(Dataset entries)
%%
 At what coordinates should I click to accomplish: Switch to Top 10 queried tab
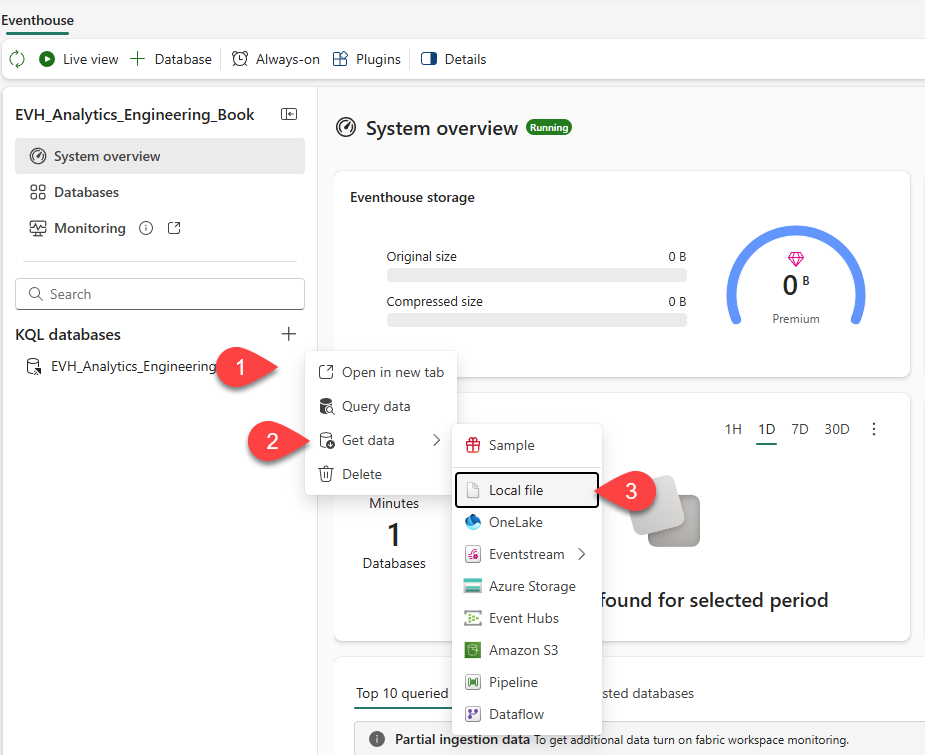(401, 693)
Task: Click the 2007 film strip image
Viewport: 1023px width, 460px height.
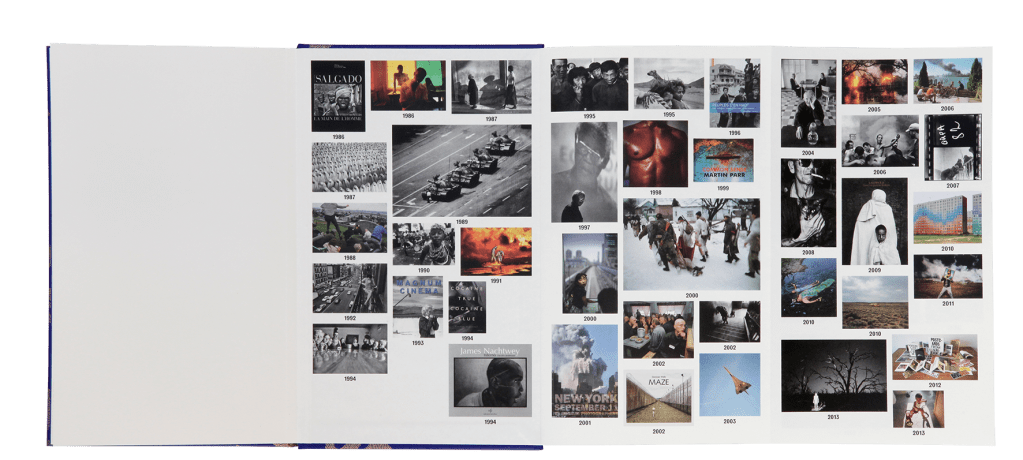Action: pyautogui.click(x=953, y=147)

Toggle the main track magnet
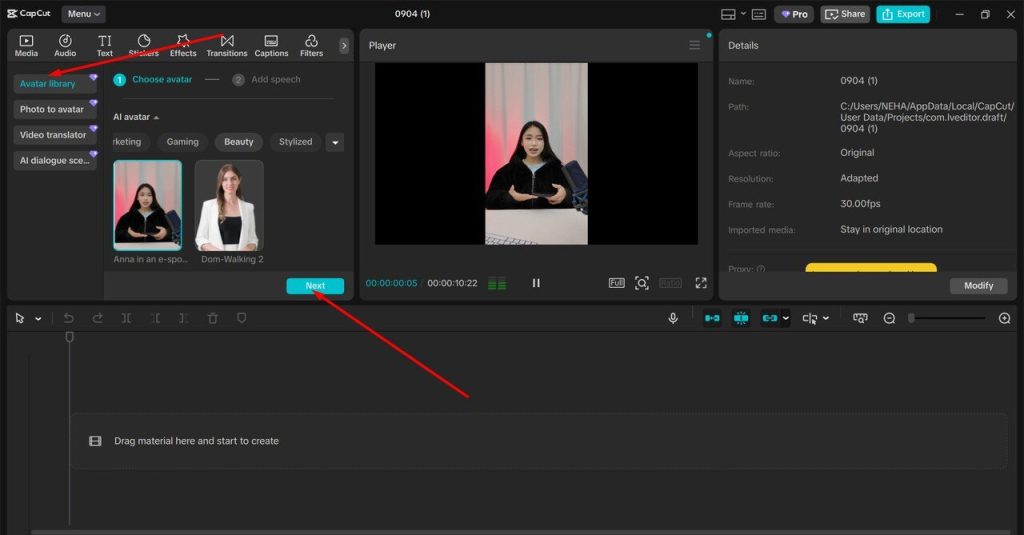(x=711, y=318)
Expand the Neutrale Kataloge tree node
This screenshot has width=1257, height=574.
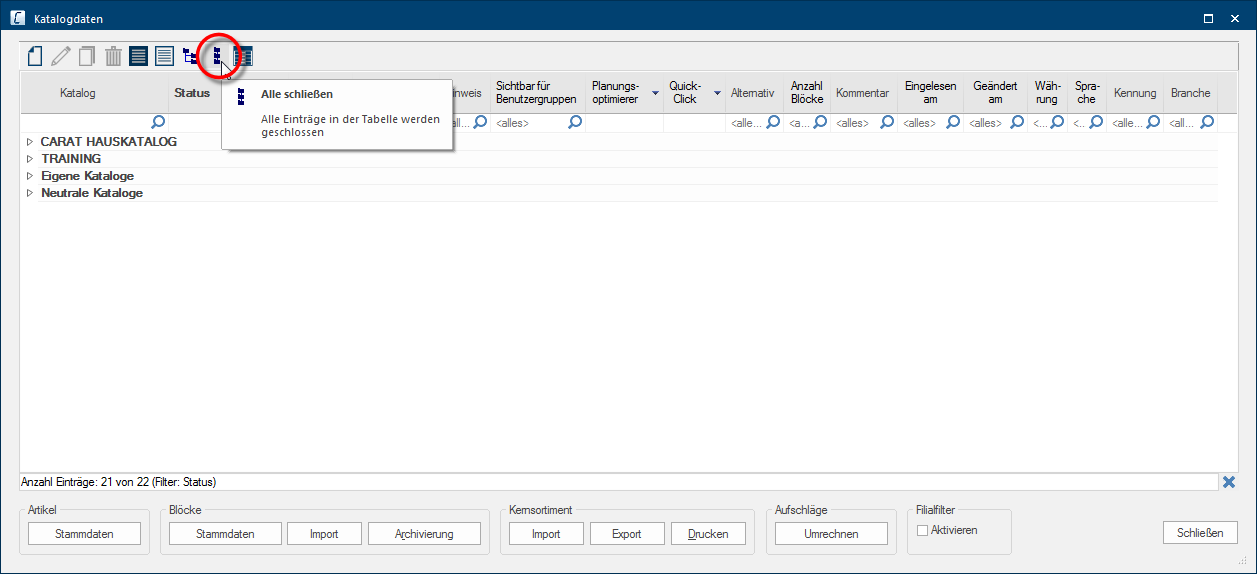pyautogui.click(x=30, y=193)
%%
## TASK INSTRUCTIONS
Word for word, return all the entries and skip their pictures.

## WRITTEN SOLUTION
 At what coordinates should I click to accomplish: Switch to Top 10 queried tab
(401, 693)
Task: Click the 2007 film strip image
Viewport: 1023px width, 460px height.
Action: pyautogui.click(x=953, y=147)

Toggle the main track magnet
(x=711, y=318)
Expand the Neutrale Kataloge tree node
This screenshot has width=1257, height=574.
pyautogui.click(x=30, y=193)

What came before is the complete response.